--- Begin ---

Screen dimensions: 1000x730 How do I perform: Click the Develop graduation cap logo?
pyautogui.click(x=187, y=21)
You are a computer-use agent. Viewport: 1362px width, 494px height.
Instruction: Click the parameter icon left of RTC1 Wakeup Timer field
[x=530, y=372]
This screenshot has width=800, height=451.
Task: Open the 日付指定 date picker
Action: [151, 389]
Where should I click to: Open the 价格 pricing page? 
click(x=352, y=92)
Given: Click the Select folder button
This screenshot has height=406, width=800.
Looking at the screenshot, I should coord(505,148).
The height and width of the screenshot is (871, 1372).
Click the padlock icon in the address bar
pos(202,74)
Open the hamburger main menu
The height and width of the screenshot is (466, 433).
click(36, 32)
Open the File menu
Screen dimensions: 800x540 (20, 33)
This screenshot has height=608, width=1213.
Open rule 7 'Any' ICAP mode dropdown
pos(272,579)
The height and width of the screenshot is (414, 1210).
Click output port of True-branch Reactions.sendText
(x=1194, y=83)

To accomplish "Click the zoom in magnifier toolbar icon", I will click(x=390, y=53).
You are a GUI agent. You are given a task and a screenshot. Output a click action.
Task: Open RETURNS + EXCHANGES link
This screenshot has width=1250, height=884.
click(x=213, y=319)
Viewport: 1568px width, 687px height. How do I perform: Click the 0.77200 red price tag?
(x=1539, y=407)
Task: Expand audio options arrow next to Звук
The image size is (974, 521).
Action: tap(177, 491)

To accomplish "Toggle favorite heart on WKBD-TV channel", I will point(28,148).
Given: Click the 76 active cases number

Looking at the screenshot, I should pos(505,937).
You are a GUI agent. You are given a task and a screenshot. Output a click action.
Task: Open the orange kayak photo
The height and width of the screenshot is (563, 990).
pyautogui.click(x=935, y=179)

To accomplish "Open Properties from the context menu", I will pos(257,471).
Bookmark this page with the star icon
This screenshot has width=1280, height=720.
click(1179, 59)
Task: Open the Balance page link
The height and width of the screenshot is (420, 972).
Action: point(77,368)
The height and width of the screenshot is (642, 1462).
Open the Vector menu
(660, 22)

--- End ---

• Problem details: Reproduce all of the records above verbatim, keeping every line in its original order.

• Correct answer:
Screen dimensions: 1000x730 How do I perform: Click the Develop graduation cap logo?
pyautogui.click(x=187, y=21)
You are a computer-use agent. Viewport: 1362px width, 494px height.
Instruction: Click the parameter icon left of RTC1 Wakeup Timer field
[x=530, y=372]
This screenshot has width=800, height=451.
Task: Open the 日付指定 date picker
Action: [151, 389]
Where should I click to: Open the 价格 pricing page? 
click(x=352, y=92)
Given: Click the Select folder button
This screenshot has height=406, width=800.
Looking at the screenshot, I should coord(505,148).
The height and width of the screenshot is (871, 1372).
Click the padlock icon in the address bar
pos(202,74)
Open the hamburger main menu
The height and width of the screenshot is (466, 433).
click(36, 32)
Open the File menu
Screen dimensions: 800x540 (20, 33)
This screenshot has height=608, width=1213.
Open rule 7 'Any' ICAP mode dropdown
pos(272,579)
The height and width of the screenshot is (414, 1210).
Click output port of True-branch Reactions.sendText
(x=1194, y=83)

To accomplish "Click the zoom in magnifier toolbar icon", I will click(x=390, y=53).
You are a GUI agent. You are given a task and a screenshot. Output a click action.
Task: Open RETURNS + EXCHANGES link
This screenshot has width=1250, height=884.
click(x=213, y=319)
Viewport: 1568px width, 687px height. How do I perform: Click the 0.77200 red price tag?
(x=1539, y=407)
Task: Expand audio options arrow next to Звук
The image size is (974, 521).
Action: tap(177, 491)

To accomplish "Toggle favorite heart on WKBD-TV channel", I will point(28,148).
Given: Click the 76 active cases number

Looking at the screenshot, I should pos(505,937).
You are a GUI agent. You are given a task and a screenshot. Output a click action.
Task: Open the orange kayak photo
The height and width of the screenshot is (563, 990).
pyautogui.click(x=935, y=179)

To accomplish "Open Properties from the context menu", I will pos(257,471).
Bookmark this page with the star icon
This screenshot has width=1280, height=720.
click(1179, 59)
Task: Open the Balance page link
The height and width of the screenshot is (420, 972).
Action: point(77,368)
The height and width of the screenshot is (642, 1462).
Open the Vector menu
(660, 22)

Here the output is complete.